Nvidia and its telecom partners, which include SoftBank Corp and NTT Data, plan to demonstrate a stack of data, models, simulation tools and secure runtimes at DTW Ignite 2026.
This move is aimed at helping operators move from task-based automation to fully autonomous network operations.
The company argues while generative AI has delivered strong returns in network management, customer care and back-office automation, most of the impact has been limited to speeding up predetermined steps while humans still correlate insights and direct next actions.
Nvidia claims automation is now “the launchpad to autonomy” rather than the end goal, with AI agents expected to proactively monitor for problems and coordinate changes across network, IT and business systems while keeping humans in control of policy.
Nvidia cites figures showing 54% of telecom operators view data-related issues as their biggest obstacle to building telecom-specific AI models, largely because the most valuable network and customer data is too sensitive to use directly for training.
SoftBank Corp is tackling the problem by using Nvidia’s NeMo Safe Synthesizer and NeMo Anonymizer tools to generate privacy-preserving synthetic datasets which mirror the structure of real network performance and configuration datasets.

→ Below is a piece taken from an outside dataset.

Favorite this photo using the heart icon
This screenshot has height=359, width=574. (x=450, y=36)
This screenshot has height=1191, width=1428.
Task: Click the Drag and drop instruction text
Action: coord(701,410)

Those datasets are being used to fine-tune its Large Telecom Model (LTM) and build specialised network agents.
On the runtime side, Nvidia stated its NemoClaw blueprints and OpenShell secure runtime are designed to give long-running agents policy-based guardrails and sandboxed access to telecom systems, allowing operators to expand agent responsibilities while keeping behaviour auditable and governed.
NTT Data is applying Nvidia’s open Nemotron models alongside NemoClaw to build agents which track long-term network performance trends and escalate anomalies to specialised research agents for deeper telemetry analysis.
Other partners building on the same framework include: AdaptKey, which is piloting self-healing 5G agents with operators; ServiceNow, which is bringing its Project Arc incident-response tooling to telecom network operations centres; and Tata Consultancy Services, which is developing a multi-fidelity AI sensor architecture for faster anomaly detection.
Simulation is the third pillar of the effort, intended to let agents test recommendations in near-real-time digital environments before acting on live systems.
Software company Forsk stated its GPU-accelerated radio propagation model now achieves ray-tracing-level accuracy up to 200 times faster than CPU-only systems, while Viavi Solutions reports order-of-magnitude gains in RAN simulation throughput after shifting workloads to Nvidia’s RTX Pro 6000 Blackwell GPUs.
KDDI and KDDI Research, working with Nvidia, Keysight and Samsung Research America, are building a high-fidelity RAN digital twin aimed at the 6G era, allowing multiple autonomous agents to simulate scenarios for future radio conditions and traffic shifts.
The TM Forum’s DTW Ignite conference runs 23–25 June 2026 in Copenhagen.